Beispiel Deutschland: Als großer Erdölverbraucher und -importeur profitiert Deutschland natürlich von sinkenden Notierungen. Allerdings: Je schlechter es den Ölproduzenten wie Russland oder Saudi-Arabien geht, desto weniger Autos, Maschinen und andere Waren wird Deutschland dorthin verkaufen.

Die Exporte nach Russland zum Beispiel sind bereits um fast 20 Prozent gesunken, und das hat weniger mit den Ukraine-Sanktionen als mit dem Ölpreis zu tun. Gerade uns als Exportweltmeister wird diese Entwicklung, sollte sie noch länger anhalten, hart treffen.

Sinkende Ölpreise bremsen den US-Fracking-Boom

Zweites Beispiel USA: Keine andere Nation verbraucht pro Kopf so viel Erdöl. Keine andere Nation war so stark auf Erdölimporte angewiesen, reagierte so empfindlich auf steigende Preise. Doch seit Beginn des Fracking-Booms, seit man mit Hilfe von Chemie, Wasser und Sand auch Erdöl aus bislang unerreichbaren Gesteinsschichten herausholt, sind die Verantwortlichen in den USA den Scheichs näher als den Autofahrern.

Nachhaltig niedrige Ölpreise könnten dem Fracking-Boom ein schnelles Ende, zumindest aber erhebliche Probleme bereiten. Weil diese kapitalintensive Fördermethode zudem weitgehend über Kredite und hoch verzinste Risikoanleihen finanziert wird, befürchten manche Ökonomen bei weiter sinkenden Ölpreisen sogar eine globale Finanzkrise.
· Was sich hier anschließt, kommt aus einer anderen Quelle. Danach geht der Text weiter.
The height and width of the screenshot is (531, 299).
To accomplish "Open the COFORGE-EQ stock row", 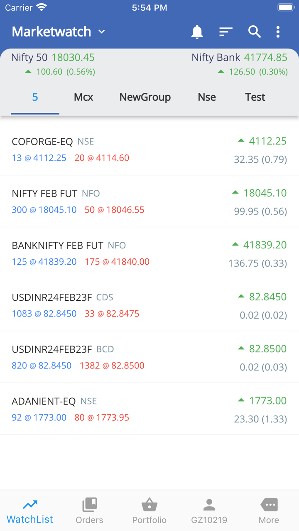I will (150, 149).
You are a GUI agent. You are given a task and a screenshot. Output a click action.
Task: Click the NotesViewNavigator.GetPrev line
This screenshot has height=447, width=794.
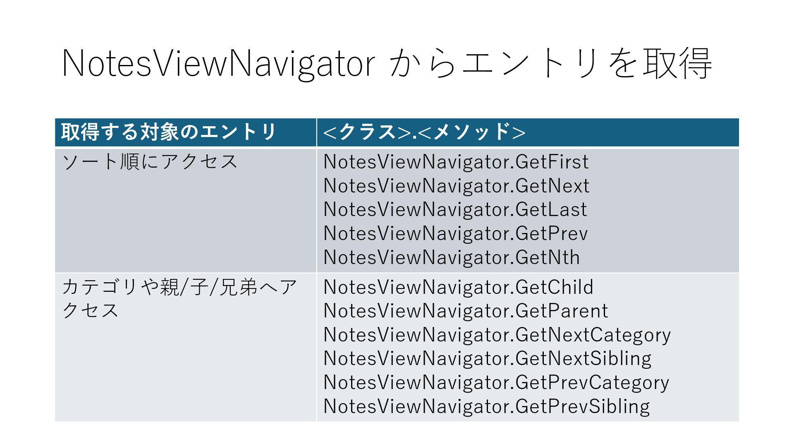point(455,233)
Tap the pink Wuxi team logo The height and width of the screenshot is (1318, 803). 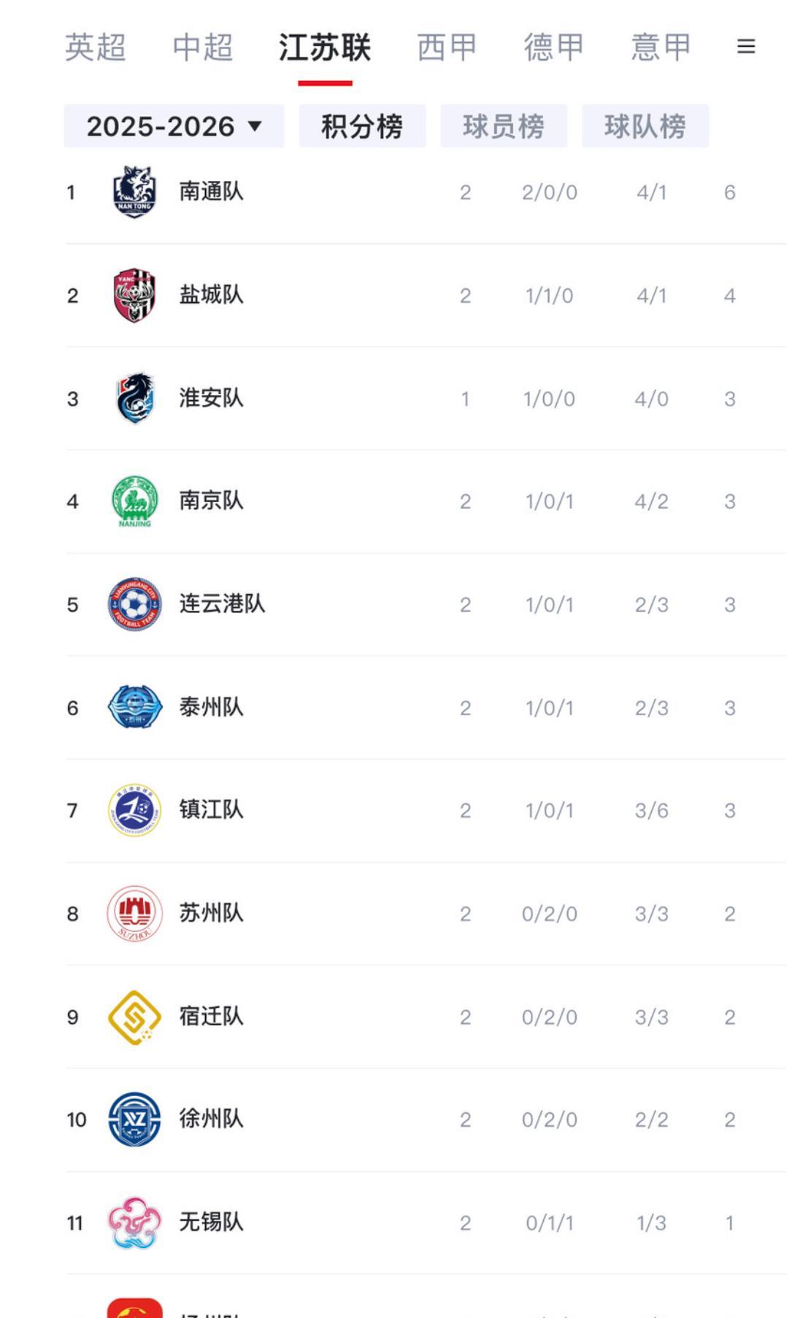click(134, 1222)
Keine Drosselung der Ölförderung?

Soweit dürfte es allerdings kaum kommen. Selbst wenn die OPEC heute, wie von vielen Fachleuten erwartet, die Ölförderung nicht nennenswert drosselt und der Preis noch weiter fallen sollte: Viele Faktoren sprechen dafür, dass der gegenwärtige Preisrutsch nur ein vorübergehendes Phänomen ist. Und spätestens 2020, so die Internationale Energieagentur (IEA), wird die Ölförderung in den USA ohnehin ihren Höhepunkt überschreiten.

Die Freude des Autofahrers in diesen Tagen ist berechtigt und sei jedem unbenommen. Doch niemand sollte sich durch die niedrigen Spritpreise verleiten lassen, nun doch ein dickeres Auto zu kaufen. So, wie wir insgesamt nicht den Fehler begehen dürfen, wegen des vorübergehenden Verfalls der Rohölpreise in unseren Anstrengungen zur Verringerung des Ölverbrauchs und bei der Suche nach Alternativen zum Öl nachzulassen.